Proposed ban on ‘cop-killer' bullets backed by local law enforcement

A group of police officers search outside El Camino Real High School in the Woodland Hills section of Los Angeles, Wednesday, Jan. 19, 2011.
A group of police officers search outside El Camino Real High School in the Woodland Hills section of Los Angeles, Wednesday, Jan. 19, 2011. AP Photo/Jae C. Hong

A bill to make it harder to buy handgun ammunition, including so-called “cop-killer” bullets capable of piercing body armor, was endorsed Thursday by local law enforcement.

Sen. Kevin de Leon (D-Los Angeles) said Senate Bill 124, which he introduced this week in the state Legislature, is designed to counteract a judge's decision Monday that struck down another pending state law that would have restricted sales of handgun ammunition.

Fresno County Superior Court Judge Jeffrey Hamilton blocked Assembly Bill 962, set to go into effect Feb. 1, which would have established new restrictions for purchasing certain types of ammo.

The law, which Hamilton declared “unconstitutionally vague,” would have banned Internet sales of handgun ammo, requiring it be purchased in face-to-face transactions with identification and thumbprints.

In a news conference at the LAPD Administration Building, de Leon said he introduced SB 124 “to protect our law enforcement officers, who, every day must face danger while they protect the citizens of our state and our communities.”

The bill, de Leon said, clarifies the definition of handgun ammunition in the Penal Code to make certain the state's ban on cop-killer bullets cannot be invalidated in the future.

Los Angeles Police Department Chief Charlie Beck urged the Legislature to pass the bill.

“It's a very simple ... but important law,” Beck said. “By focusing on ammunition, we have an opportunity to reduce our death toll.”
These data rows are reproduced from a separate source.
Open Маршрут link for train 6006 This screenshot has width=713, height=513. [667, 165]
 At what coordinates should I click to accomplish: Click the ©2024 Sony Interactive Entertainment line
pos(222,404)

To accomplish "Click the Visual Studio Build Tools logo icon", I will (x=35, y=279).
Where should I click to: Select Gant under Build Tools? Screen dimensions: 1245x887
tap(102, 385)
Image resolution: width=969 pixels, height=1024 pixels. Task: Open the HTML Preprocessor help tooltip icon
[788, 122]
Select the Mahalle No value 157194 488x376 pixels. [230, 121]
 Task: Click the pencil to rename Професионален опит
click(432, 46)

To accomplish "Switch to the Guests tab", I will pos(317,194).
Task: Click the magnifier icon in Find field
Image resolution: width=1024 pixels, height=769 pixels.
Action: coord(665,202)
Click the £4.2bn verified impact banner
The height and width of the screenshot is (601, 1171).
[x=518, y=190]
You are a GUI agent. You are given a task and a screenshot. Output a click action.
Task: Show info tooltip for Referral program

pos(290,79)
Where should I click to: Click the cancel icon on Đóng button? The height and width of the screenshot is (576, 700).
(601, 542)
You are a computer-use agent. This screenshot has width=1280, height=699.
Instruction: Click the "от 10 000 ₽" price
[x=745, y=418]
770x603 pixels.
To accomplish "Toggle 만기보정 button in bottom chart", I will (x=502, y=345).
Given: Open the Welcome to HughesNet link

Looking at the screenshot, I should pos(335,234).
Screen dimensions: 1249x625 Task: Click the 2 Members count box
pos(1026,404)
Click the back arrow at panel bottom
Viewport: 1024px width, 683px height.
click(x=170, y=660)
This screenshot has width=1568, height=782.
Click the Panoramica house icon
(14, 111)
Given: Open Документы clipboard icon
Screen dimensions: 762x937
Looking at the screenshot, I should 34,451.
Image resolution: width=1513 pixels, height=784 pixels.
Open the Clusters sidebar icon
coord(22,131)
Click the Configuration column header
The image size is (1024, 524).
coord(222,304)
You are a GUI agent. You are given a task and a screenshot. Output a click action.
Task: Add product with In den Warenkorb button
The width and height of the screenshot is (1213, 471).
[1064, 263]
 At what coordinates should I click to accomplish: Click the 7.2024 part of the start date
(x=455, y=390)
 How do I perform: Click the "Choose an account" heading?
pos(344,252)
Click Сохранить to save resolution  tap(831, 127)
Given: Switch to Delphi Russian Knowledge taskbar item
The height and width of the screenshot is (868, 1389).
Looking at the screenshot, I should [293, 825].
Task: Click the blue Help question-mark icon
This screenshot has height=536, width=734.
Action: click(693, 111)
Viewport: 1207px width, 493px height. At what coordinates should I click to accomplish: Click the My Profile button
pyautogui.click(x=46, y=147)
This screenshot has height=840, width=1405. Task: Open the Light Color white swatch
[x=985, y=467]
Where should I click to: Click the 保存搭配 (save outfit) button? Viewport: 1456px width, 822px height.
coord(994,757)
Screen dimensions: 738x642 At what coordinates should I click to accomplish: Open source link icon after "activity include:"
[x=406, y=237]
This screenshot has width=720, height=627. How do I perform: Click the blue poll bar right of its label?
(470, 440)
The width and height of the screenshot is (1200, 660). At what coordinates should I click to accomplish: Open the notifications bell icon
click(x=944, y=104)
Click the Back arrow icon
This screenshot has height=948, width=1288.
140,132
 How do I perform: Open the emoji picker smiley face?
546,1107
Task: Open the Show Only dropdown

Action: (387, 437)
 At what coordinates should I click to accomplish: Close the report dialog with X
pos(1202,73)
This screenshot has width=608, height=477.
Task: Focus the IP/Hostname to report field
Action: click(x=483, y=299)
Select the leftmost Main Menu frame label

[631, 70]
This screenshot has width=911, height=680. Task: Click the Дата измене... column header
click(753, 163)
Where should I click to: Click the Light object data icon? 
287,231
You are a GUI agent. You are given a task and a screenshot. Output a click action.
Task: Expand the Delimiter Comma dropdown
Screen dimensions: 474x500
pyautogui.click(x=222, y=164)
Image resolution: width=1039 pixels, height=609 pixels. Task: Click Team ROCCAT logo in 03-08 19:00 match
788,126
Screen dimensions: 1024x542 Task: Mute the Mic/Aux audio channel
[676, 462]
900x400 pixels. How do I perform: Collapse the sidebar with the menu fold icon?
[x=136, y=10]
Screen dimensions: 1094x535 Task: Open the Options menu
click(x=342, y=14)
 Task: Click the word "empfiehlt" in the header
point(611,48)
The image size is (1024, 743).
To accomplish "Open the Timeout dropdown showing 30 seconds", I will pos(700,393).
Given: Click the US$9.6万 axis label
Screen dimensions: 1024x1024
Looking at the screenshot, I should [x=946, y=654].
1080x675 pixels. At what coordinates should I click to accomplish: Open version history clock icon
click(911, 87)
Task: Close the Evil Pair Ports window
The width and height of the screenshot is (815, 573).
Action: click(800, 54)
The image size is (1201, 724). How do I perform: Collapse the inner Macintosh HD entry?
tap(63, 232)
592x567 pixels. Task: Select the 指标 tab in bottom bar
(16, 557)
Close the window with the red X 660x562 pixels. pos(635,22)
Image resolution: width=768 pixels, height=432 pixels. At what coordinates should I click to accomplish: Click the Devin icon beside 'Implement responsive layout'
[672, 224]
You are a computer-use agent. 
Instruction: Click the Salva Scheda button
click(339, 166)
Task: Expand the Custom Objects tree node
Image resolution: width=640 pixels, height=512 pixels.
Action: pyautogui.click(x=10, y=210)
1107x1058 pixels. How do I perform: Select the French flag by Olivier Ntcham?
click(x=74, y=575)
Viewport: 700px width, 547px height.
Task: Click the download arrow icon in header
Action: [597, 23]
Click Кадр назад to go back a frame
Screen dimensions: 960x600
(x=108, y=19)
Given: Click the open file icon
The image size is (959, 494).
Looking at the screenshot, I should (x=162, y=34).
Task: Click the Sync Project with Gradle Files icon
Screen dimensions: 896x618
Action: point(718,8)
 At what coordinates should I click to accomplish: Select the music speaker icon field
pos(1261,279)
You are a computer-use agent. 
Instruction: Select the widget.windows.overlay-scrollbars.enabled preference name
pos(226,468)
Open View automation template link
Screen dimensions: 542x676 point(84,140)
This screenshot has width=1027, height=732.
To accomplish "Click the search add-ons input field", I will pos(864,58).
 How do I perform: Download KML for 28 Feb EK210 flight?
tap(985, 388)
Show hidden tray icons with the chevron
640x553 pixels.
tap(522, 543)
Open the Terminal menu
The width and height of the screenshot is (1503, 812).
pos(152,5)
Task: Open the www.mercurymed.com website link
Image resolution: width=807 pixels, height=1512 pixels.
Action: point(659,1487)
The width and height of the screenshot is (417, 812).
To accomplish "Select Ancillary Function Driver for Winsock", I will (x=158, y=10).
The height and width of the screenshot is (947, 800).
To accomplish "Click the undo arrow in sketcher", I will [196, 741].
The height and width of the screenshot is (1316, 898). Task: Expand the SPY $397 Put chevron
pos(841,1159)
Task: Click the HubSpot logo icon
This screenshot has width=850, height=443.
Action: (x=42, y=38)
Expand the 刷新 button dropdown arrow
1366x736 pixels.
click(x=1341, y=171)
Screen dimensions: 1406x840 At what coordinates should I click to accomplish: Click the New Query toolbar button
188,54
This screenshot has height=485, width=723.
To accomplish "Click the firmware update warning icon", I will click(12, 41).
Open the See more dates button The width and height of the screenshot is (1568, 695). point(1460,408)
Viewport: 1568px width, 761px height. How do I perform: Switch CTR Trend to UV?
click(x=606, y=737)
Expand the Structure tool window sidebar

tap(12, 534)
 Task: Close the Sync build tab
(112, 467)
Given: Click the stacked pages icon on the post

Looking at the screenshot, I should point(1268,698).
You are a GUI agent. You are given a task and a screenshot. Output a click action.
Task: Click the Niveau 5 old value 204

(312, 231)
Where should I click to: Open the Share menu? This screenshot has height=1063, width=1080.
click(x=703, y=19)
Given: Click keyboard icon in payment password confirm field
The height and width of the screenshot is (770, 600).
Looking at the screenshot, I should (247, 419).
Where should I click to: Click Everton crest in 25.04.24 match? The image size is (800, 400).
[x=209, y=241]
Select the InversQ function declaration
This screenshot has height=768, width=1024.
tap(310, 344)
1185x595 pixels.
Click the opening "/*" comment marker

Police Protective League President Paul Weber said armor-piercing bullets were designed to penetrate protective vests like the one that saved Los Angeles Unified School District police officer Jeff Stenroos, who was shot in the chest last week while investigating a possible burglary in Woodland Hills.

If such bullets had been used by the gunman, who has not yet been identified, they “would have penetrated that vest and more than likely killed that officer,” Weber said.

Beck said the Fresno judge’s ruling jeopardizes California's efforts to track criminals who attempt to illegally acquire ammunition.

The bill amends the Penal Code to clarify the definition of “handgun ammunition” and cop-killer bullets. Specifically, de Leon's bill deletes the words “principally designed” and “primarily designed” from the Penal Code, which the California Rifle and Pistol Association Foundation successfully argued was too vague.